Jamie tried to hide how pleased he was with that answer with a grunt and a grumble, stepping around Chandler to bend forward and kiss the top of my head.

“I’m here if you need me,” he said low.

“I know.” I smiled at him.

He made some kind of noise directed at Chandler before walking away, and I could only assume it belonged to that mysterious man language of grunts and groans and growls because Chandler just nodded at him like he understood what it meant.

Once Jamie was gone, Chandler knelt next to me and dragged a hand through his hair, the dark strands now more often troubled than tamed.

“Are you alright?”

“Yeah.” I took another deep breath to be sure and then stood. “I’m sorry about my brother.”

“Don’t be,” he said sincerely. “If I were him, I’d want to kill me, too.”

My breath hitched, and suddenly, the need to know overwhelmed me. All week, it slinked through my mind like a beast in the shadows. I thought the longer I held out, the more it proved that I could co-exist—I could co-parent with him and not need anything more.

But today, now… I didn’t need him. But I wanted him. The truth hit me like a wrecking ball, and I felt tears prick at the corners of my eyes.
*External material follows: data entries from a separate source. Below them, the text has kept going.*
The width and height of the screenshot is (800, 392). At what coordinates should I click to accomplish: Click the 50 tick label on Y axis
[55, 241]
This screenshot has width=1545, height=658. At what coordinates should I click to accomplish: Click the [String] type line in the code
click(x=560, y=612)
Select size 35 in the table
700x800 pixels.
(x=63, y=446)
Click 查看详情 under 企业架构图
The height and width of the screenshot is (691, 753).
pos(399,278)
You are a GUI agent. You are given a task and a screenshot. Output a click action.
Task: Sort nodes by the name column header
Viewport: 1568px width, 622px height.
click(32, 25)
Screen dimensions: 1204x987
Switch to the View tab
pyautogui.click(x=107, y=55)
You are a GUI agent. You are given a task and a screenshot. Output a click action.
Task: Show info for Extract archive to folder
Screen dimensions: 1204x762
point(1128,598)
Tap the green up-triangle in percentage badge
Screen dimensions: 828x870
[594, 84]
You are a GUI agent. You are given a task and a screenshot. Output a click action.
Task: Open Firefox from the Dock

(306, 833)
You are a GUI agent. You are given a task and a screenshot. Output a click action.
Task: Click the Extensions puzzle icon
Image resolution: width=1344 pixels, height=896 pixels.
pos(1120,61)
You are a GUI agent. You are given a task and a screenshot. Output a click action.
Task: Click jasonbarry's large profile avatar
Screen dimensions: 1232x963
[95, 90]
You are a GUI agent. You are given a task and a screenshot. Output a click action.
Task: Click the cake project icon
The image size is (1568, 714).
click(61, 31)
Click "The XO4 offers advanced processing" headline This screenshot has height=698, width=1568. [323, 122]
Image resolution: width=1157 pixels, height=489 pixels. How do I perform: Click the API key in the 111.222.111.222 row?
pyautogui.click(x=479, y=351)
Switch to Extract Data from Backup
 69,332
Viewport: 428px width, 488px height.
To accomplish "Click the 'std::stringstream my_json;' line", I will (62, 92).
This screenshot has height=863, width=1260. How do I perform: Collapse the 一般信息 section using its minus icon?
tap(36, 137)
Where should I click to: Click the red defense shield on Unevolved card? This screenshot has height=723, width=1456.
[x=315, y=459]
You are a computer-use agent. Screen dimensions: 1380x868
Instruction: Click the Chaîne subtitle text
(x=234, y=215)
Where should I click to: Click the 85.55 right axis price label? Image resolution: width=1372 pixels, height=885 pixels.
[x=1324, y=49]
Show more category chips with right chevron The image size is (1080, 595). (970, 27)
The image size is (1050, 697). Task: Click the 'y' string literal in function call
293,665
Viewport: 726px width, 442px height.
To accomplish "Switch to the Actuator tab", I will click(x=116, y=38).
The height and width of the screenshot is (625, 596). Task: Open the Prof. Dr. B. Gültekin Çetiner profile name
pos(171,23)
I wanted to know what happened because I wanted him to stay.

I wanted what he kept promising to give.

“Chandler.” I reached out and laid my hand on his chest, my throat tightening around the words.

“What is it?” He pressed his hand over my own.

I released all the air from my lungs and let out the question I’d held inside for far too long. “I want to know,” I murmured softly, watching his eyes widen and flicker with surprise. “Tell me why you left that morning. Please.”

“Okay.” He took my hand and brought it to his lips. “Let me clean up inside first.”